How to complete this task: Exact copy, no pictures: every line from the one that contains "Instruction: Apply bold" through the end of the data below, and nothing else.

Collected data
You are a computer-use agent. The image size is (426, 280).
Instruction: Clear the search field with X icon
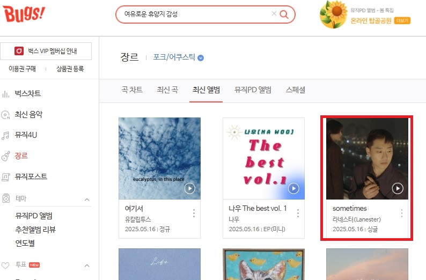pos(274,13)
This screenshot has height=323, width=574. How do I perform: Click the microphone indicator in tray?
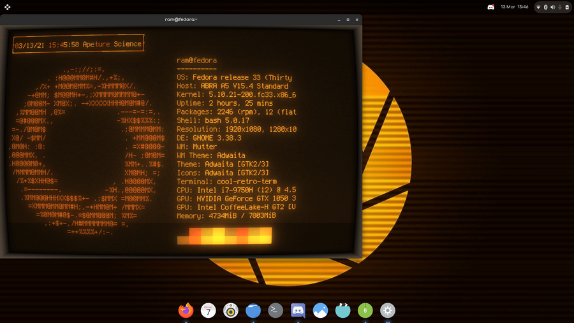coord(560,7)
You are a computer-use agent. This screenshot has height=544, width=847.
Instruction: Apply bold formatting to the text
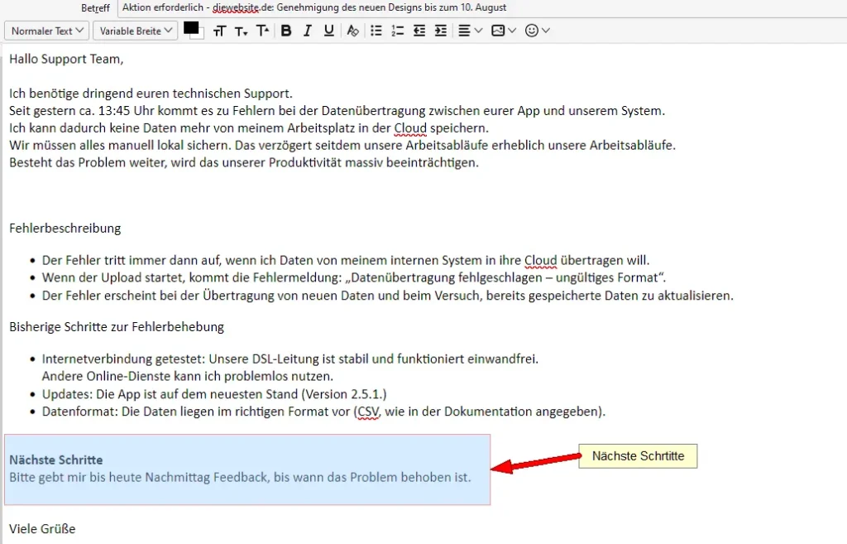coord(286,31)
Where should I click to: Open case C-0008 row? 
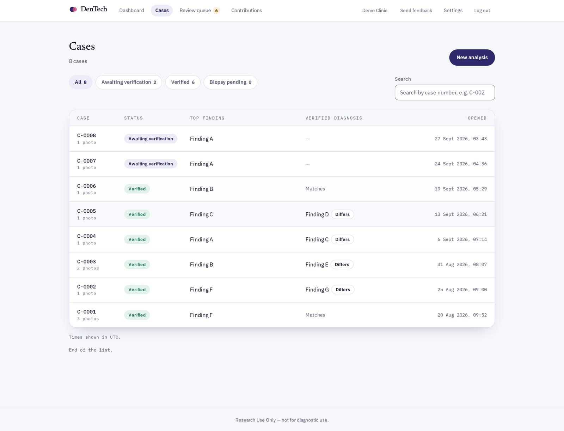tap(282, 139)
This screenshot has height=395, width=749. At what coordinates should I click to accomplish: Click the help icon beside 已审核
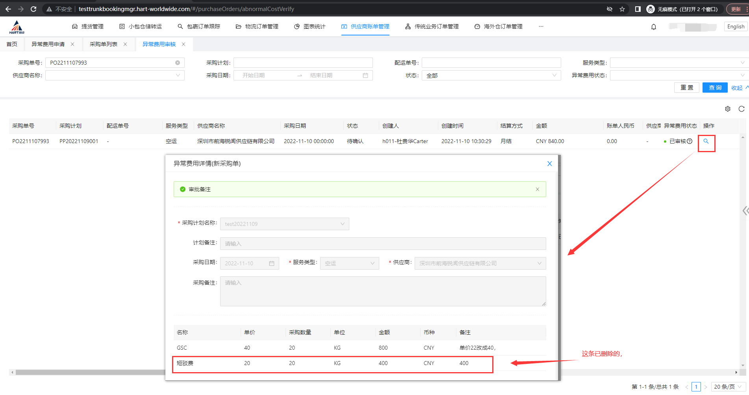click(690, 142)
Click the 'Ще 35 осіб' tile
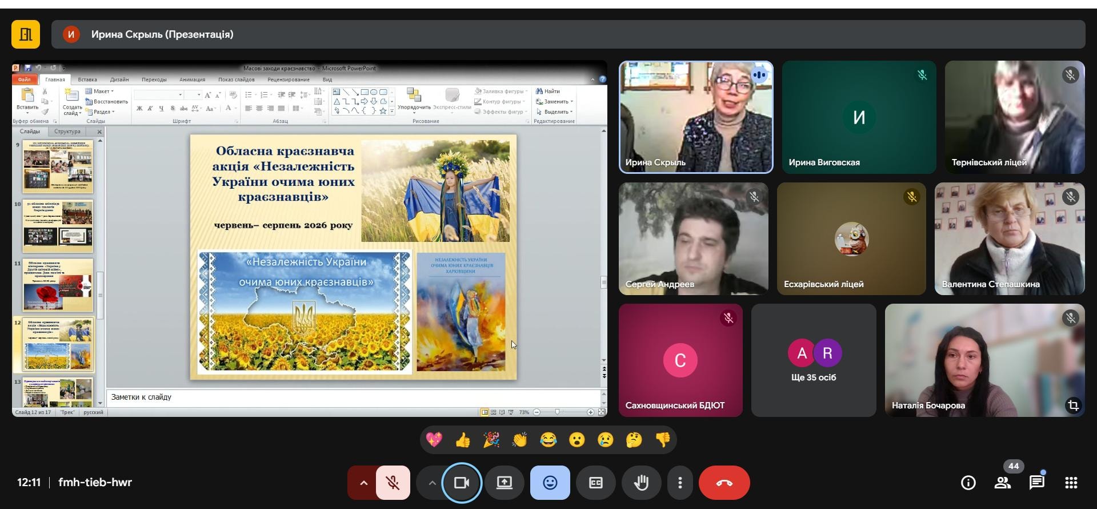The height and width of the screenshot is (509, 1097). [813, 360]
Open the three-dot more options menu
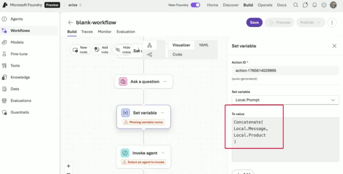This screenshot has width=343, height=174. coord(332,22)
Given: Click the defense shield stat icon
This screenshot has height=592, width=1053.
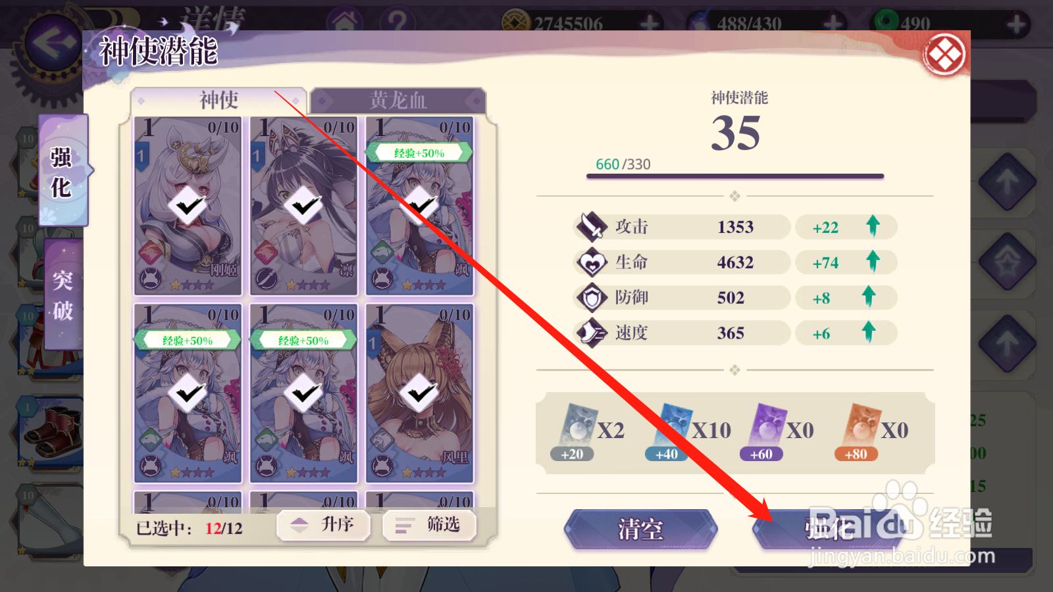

Result:
Instruction: Apply bold formatting to the text
coord(286,31)
Where should I click to: Open case C-0008 row? 
tap(282, 139)
This screenshot has height=395, width=749. At what coordinates should I click to accomplish: Click the help icon beside 已审核
click(690, 142)
Click the 'Ще 35 осіб' tile
The height and width of the screenshot is (509, 1097). [813, 360]
Open the three-dot more options menu
This screenshot has width=343, height=174. coord(332,22)
Given: Click the defense shield stat icon
This screenshot has height=592, width=1053.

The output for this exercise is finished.